→ **Data for this task**
•••••

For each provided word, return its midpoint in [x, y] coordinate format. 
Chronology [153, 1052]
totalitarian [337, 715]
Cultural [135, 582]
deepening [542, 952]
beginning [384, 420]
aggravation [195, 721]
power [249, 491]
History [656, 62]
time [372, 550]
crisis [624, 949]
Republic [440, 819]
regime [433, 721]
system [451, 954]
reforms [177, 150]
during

•••••

Format the rows as a JSON list of strings, one string per line and with blank lines omitted. Include only the part that opens with the line containing "totalitarian [337, 715]" and closes with the final row, both ends included.

→ **In response**
[
  "totalitarian [337, 715]",
  "Cultural [135, 582]",
  "deepening [542, 952]",
  "beginning [384, 420]",
  "aggravation [195, 721]",
  "power [249, 491]",
  "History [656, 62]",
  "time [372, 550]",
  "crisis [624, 949]",
  "Republic [440, 819]",
  "regime [433, 721]",
  "system [451, 954]",
  "reforms [177, 150]",
  "during"
]